Enola tidak bisa berhenti memanggil nama Zoltan, melenguh dengan napas tidak beraturan. Sial sekali lelaki dewasa ini tidak memberikan peluang untuk menghirup oksigen. Gerakan liarnya menjadi candu bagi Enola, bagaimana bisa menolak itu semua jika dibuat melayang-layang.
Enola bagai layangan putus, terombang-ambing di bawah kuasa tubuh kekar. dada kekar itu menekan tubuhnya hingga mentiadakan jarak. Zoltan membolak balikan tubuh Enola tanpa busana mencumbu dan menikmati seperti santapan istimewa. Enola sendiri tidak biasa menahan gejolak saat lubang surgawinya di obrak abrik jari-jari besar itu. perih namun nikmat bermacam rasa. Enola makin tak berdaya napasnya naik turun saat Zoltan terus membuatnya melayang hingga akhirnya tubuh Enola mengejang dengan mata tertutup, dan menggigit bibir bawahnya saat pelepasan pertama yang tidak pernah terjadi pada dirinya sebelum itu.
Zoltan sendiri tidak sabar lagi ingin cepat merasakan kehangatan surgawi. Dengan gerakan liarnya dia menghujamkan pusakanya sampai gadis polos di bawah sana memekik minta ampun.
"Aw ... Sakit sekali!" teriak Enola, air mata meleleh di pipi.
"Astaga!" Zoltan terperanjat kaget.
"Sakit? mungkinkah kau belum pernah melakukan ini?" tanya Zoltan lagi.
Enola mengangguk tidak sanggup bersuara. Sakitnya tidak bisa dilupakan, sangat menyiksa sampai tangis Enola tak terbendung.
Zoltan masih tak percaya karena wanita ini masih Virgin di jaman modern kebanyakan perempuan tidak lagi perawan.
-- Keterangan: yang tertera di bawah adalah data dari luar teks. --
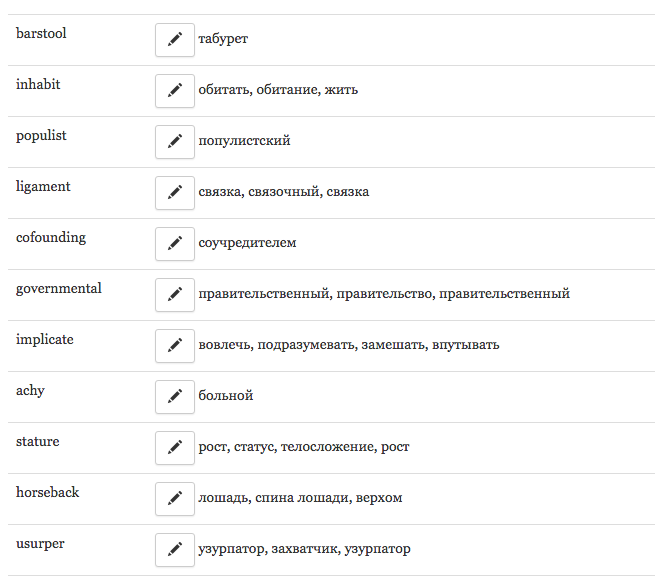Open the pencil editor for populist

pyautogui.click(x=175, y=141)
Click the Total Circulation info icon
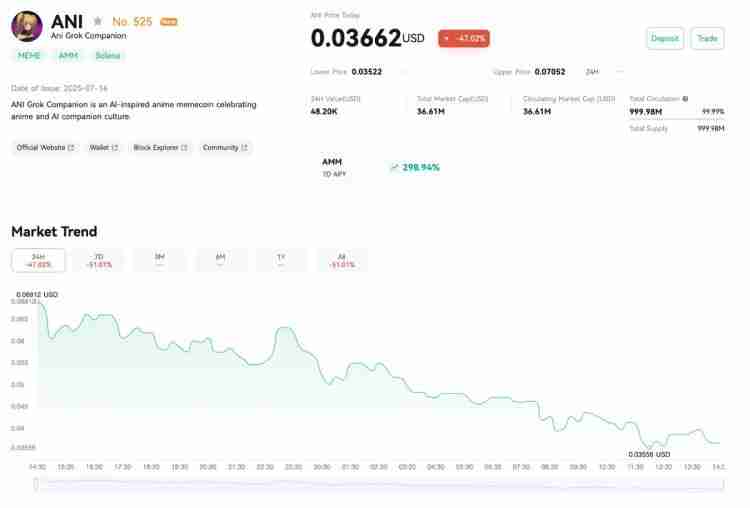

Tetapi Enola sebaliknya.
"Maafkan aku. Quinn. sekalipun itu membuatmu tersiksa, tapi kita sudah terlanjur melakukannya sejauh ini. tapi aku janji akan melakukan dengan pelan sehingga kita dapat meraih puncak bersama."
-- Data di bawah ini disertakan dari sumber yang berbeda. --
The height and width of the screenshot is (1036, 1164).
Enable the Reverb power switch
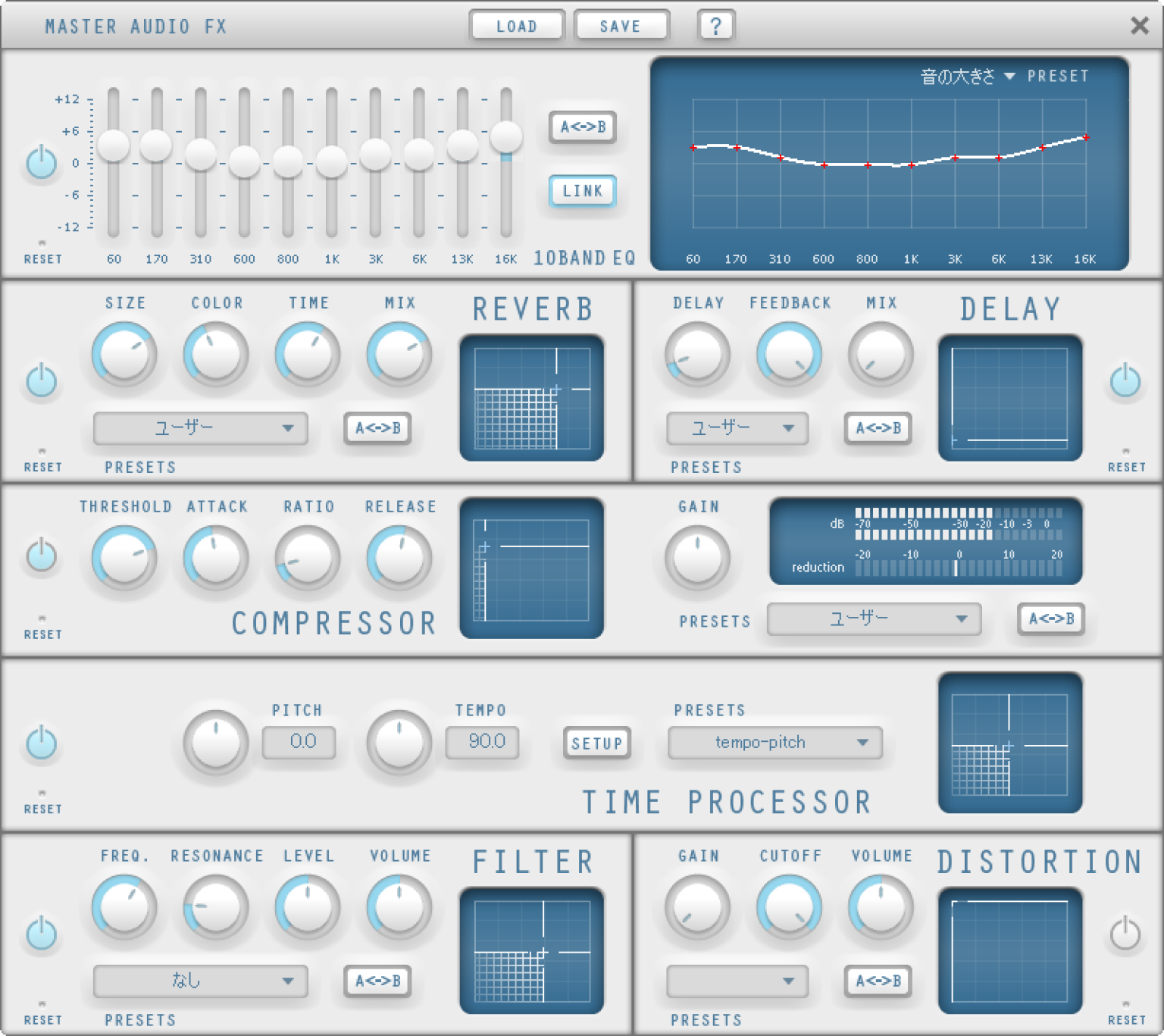pyautogui.click(x=42, y=380)
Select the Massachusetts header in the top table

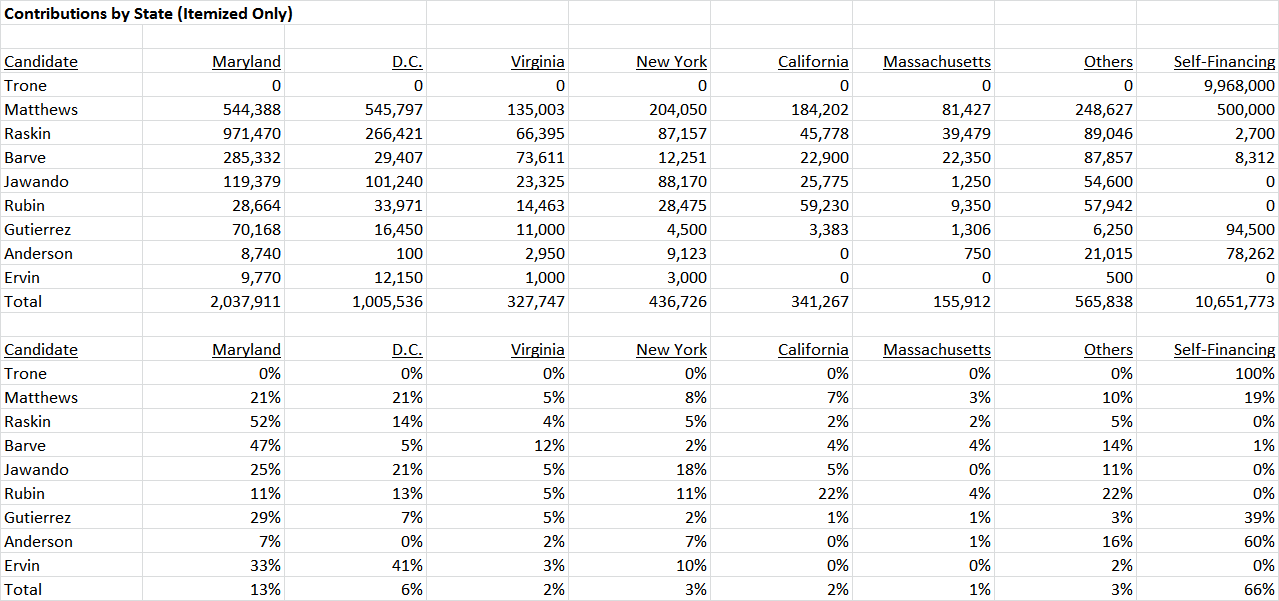937,62
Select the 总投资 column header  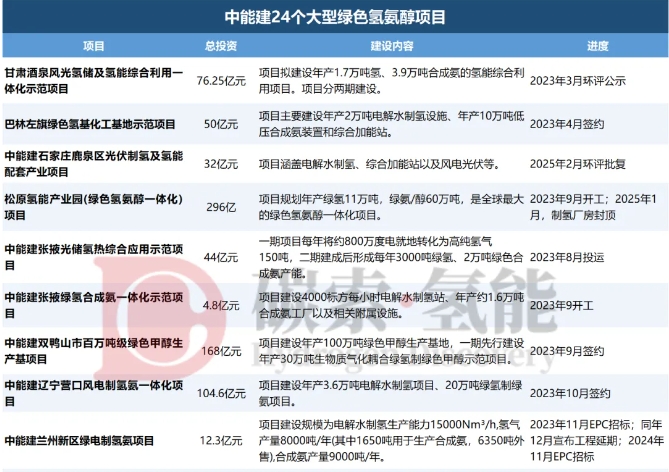(221, 46)
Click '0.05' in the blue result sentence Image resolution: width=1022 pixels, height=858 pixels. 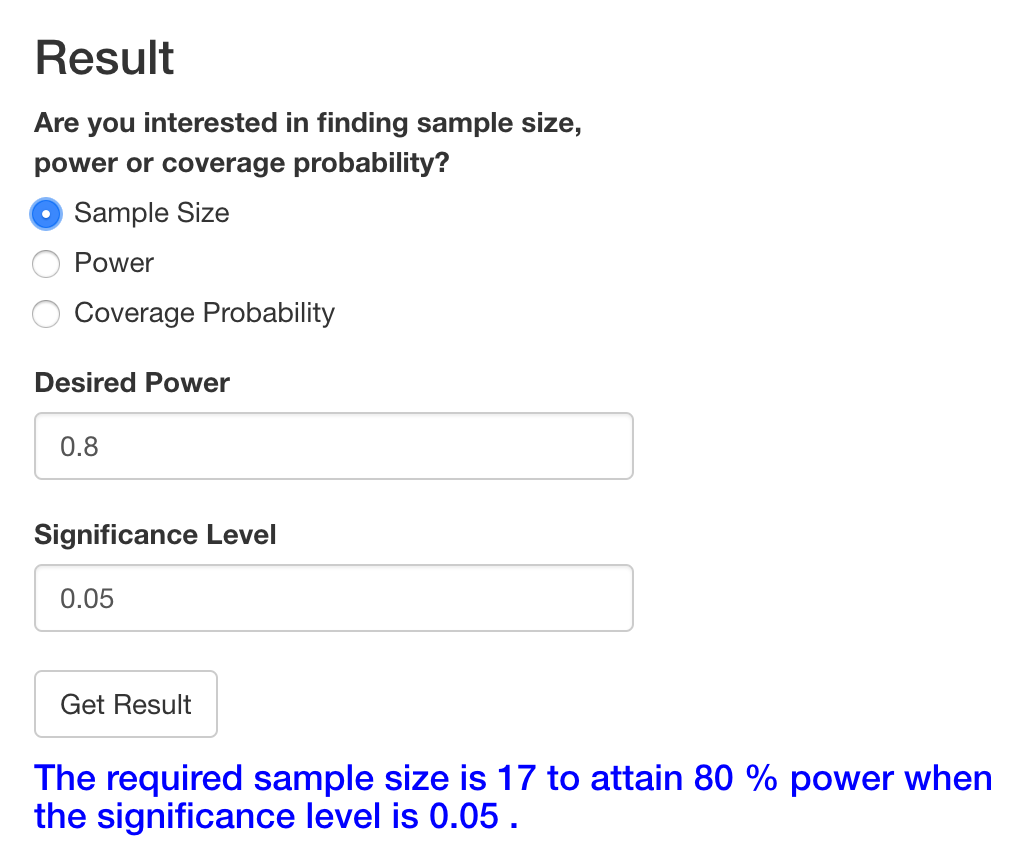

Zoltan merengkuh tubuh sintal itu. Menekan lembut miliknya dan tetap saja Enola menjerit kecil. Dengan lembut dan penuh perhatian. Zoltan memang pria dewasa yang sudah berpengalaman. mengimbangi gerak lambat Enola di bawah kuasanya.
Enola menitikan air mata lagi ketika sesuatu benda keras merobek selaput kesuciannya. Ekspresinya tidak dapat digambarkan, kesakitannya tidak dapat dilukiskan. Sungguh pengalaman yang mendebarkan sekaligus membuat Enola lupa diri. Melupakan status gadis pelajar. Semua sudah terjadi dan dia merasakan sekujur tubuhnya bergetar seperti menerima sengatan yang tiada henti.
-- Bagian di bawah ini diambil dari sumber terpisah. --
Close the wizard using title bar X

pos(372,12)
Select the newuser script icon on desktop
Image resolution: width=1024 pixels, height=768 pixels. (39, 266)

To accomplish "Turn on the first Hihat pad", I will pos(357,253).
Zoltan yang penuh perhatian membelai lembut rambut Enola. Mengecup kening dan dua mata gadis itu yang sembab. Dia tahu dan sangat mengenal sakitnya. Sengaja memberikan Enola peluang untuk bersantai untuk menetralkan sakit pertama kalinya.
"Are you alright, baby? Don't worry everything Will get better," ucap Zoltan lembut.
Enola mengangguk walaupun masih terasa menyakitkan. Senyum kecil terbit di sudut bibirnya yang memucat.
"Terima kasih, kau sudah memberikan segalanya untukku. Kau adalah wanita spesial yang pertama aku temui. Quinn."
Lagi dan lagi Zoltan mencium kening Enola sebagai bentuk syukur dan kepuasannya. Seterusnya Zoltan tidak memberi ampun. Enola di buat tak berdaya semalam suntuk. Sekalipun Zoltan tidak merasa lelah atau bosan dengan permainan panasnya. Enola tak akan membayangkan saat sadar kesuciannya sudah ia berikan dengan suka rela pada pria dewasa yang jadi teman kencannya.